**WHAT TO PRODUCE:** Your answer should consist only of the lines below from the one with "Screen dimensions: 1568x582" through the one with "You are a computer-use agent. The height", copied exactly.

**DATA SUPPLIED:**
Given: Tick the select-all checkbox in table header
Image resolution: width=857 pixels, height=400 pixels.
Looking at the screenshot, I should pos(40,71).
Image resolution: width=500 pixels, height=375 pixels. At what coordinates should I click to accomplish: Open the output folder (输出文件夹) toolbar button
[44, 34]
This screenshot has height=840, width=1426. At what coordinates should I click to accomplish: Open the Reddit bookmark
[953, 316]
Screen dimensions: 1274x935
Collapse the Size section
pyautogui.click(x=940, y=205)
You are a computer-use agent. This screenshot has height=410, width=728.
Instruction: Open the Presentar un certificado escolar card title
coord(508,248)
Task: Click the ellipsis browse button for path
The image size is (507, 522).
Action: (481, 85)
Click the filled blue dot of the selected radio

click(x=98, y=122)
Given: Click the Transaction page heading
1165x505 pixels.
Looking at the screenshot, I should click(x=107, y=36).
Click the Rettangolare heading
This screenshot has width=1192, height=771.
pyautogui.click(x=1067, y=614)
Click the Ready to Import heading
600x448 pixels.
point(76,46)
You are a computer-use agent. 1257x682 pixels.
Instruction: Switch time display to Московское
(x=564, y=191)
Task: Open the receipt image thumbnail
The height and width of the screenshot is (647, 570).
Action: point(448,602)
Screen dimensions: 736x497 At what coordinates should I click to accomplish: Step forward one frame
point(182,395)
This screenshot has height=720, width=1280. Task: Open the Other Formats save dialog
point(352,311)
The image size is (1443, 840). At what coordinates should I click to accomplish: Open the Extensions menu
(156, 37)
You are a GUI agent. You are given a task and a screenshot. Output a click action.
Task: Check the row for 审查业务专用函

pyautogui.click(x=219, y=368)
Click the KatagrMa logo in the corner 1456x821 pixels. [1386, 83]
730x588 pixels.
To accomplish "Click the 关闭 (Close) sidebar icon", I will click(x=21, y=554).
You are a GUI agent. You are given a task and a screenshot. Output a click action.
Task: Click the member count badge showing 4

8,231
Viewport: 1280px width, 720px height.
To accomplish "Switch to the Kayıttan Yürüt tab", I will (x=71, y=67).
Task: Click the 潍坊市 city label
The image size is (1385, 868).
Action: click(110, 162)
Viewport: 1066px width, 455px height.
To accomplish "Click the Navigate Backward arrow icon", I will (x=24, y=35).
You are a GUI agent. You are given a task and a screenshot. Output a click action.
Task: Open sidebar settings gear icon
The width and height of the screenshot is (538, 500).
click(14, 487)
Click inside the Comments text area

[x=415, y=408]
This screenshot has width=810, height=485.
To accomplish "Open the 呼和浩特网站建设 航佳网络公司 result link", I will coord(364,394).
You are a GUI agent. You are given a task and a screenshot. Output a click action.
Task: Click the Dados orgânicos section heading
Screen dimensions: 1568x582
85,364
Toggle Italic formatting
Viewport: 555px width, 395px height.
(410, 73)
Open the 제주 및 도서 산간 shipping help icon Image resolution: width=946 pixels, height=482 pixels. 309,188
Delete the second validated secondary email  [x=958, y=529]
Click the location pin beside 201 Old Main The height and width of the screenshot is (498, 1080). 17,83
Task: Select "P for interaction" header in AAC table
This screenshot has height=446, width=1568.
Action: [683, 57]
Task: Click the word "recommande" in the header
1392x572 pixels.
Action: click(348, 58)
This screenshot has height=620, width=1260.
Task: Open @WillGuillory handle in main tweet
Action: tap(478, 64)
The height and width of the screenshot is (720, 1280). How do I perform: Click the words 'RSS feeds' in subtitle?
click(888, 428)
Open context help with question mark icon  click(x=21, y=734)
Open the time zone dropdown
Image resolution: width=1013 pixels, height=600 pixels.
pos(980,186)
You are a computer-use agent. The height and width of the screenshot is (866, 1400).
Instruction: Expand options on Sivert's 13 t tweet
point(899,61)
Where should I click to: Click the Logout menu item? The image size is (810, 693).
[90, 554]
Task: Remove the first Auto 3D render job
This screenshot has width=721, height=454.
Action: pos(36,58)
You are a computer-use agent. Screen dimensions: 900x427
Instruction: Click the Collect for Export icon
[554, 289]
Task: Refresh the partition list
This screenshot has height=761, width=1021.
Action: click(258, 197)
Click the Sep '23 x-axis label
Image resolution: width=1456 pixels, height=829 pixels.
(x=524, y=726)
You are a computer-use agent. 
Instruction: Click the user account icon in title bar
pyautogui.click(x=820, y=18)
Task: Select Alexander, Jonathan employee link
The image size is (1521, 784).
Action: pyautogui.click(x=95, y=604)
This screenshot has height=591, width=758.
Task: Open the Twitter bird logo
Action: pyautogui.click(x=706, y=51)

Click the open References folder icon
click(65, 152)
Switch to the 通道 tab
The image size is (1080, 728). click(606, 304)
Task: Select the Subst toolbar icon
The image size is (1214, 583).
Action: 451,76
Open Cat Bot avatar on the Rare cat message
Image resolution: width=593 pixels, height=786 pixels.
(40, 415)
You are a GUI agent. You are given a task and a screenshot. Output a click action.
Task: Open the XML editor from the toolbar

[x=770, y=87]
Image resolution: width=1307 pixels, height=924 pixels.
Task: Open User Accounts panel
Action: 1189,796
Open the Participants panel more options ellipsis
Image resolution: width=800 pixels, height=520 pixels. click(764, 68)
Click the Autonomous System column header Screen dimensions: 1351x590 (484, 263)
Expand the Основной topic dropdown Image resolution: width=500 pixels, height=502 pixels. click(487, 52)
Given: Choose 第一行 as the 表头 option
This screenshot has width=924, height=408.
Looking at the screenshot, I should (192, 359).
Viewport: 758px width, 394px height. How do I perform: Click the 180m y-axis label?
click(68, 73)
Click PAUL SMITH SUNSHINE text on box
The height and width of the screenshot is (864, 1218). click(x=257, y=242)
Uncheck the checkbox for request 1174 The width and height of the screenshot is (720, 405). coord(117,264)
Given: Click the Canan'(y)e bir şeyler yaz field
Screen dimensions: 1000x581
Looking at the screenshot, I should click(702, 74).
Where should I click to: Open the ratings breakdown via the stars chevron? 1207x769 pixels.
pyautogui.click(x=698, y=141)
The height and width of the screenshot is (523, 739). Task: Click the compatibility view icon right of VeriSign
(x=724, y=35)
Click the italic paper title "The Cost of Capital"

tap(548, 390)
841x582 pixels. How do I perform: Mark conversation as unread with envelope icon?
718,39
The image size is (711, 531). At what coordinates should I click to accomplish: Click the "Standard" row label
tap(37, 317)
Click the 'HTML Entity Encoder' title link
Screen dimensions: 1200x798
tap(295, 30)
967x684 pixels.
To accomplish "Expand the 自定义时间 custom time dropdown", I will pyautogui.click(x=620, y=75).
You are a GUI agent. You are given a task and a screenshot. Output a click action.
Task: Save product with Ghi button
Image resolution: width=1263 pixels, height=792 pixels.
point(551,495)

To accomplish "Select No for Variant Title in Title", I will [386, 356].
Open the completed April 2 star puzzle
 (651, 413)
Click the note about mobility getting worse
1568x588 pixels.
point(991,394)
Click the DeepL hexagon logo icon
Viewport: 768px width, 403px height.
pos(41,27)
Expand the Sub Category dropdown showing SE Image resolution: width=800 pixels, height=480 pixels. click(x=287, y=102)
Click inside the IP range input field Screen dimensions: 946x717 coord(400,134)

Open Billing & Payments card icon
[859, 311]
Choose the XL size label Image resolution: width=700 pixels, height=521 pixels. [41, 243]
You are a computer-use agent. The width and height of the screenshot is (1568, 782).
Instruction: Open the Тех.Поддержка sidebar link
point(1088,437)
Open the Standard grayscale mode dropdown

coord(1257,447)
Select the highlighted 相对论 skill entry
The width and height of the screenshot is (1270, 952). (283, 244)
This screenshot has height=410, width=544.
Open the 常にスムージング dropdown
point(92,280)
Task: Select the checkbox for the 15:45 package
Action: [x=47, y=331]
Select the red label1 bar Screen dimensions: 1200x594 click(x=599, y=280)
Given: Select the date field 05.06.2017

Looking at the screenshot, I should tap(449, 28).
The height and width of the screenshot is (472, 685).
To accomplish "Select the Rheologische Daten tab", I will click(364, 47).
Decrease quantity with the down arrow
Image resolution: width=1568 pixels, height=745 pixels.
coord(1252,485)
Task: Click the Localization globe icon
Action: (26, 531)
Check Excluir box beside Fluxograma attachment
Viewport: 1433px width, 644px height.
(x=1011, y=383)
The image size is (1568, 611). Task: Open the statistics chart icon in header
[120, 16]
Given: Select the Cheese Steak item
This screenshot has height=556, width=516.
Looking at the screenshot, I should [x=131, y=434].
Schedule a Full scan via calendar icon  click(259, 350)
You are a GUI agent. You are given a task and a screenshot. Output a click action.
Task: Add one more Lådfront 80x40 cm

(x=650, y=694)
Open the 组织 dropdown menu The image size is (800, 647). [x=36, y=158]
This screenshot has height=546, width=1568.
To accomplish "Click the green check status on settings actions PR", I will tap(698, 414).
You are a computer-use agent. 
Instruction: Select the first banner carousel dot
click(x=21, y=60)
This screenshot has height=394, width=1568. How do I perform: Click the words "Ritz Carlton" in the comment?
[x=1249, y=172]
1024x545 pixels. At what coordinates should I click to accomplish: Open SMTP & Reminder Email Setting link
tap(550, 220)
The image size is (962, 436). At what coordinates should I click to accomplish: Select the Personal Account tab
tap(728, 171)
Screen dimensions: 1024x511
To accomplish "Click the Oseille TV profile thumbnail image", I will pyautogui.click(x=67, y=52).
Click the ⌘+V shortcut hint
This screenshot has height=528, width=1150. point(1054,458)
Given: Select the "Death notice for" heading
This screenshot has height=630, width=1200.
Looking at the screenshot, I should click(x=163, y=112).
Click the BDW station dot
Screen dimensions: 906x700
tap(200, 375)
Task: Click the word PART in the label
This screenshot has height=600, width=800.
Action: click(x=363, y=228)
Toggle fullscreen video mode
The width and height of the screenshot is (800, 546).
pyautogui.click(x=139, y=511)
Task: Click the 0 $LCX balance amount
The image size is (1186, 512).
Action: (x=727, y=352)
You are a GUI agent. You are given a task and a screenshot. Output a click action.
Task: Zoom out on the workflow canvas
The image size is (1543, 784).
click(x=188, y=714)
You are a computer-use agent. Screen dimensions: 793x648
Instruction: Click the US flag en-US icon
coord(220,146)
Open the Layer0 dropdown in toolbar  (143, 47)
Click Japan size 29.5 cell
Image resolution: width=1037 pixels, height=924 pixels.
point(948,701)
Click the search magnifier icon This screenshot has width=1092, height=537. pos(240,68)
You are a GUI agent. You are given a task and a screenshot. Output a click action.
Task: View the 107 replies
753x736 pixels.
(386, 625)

**ANSWER BELOW:**
Screen dimensions: 1568x582
85,364
Toggle Italic formatting
Viewport: 555px width, 395px height.
(410, 73)
Open the 제주 및 도서 산간 shipping help icon Image resolution: width=946 pixels, height=482 pixels. 309,188
Delete the second validated secondary email  [x=958, y=529]
Click the location pin beside 201 Old Main The height and width of the screenshot is (498, 1080). 17,83
Task: Select "P for interaction" header in AAC table
This screenshot has height=446, width=1568.
Action: [683, 57]
Task: Click the word "recommande" in the header
1392x572 pixels.
Action: click(348, 58)
This screenshot has height=620, width=1260.
Task: Open @WillGuillory handle in main tweet
Action: tap(478, 64)
The height and width of the screenshot is (720, 1280). How do I perform: Click the words 'RSS feeds' in subtitle?
click(888, 428)
Open context help with question mark icon  click(x=21, y=734)
Open the time zone dropdown
Image resolution: width=1013 pixels, height=600 pixels.
pos(980,186)
You are a computer-use agent. The height and width of the screenshot is (866, 1400).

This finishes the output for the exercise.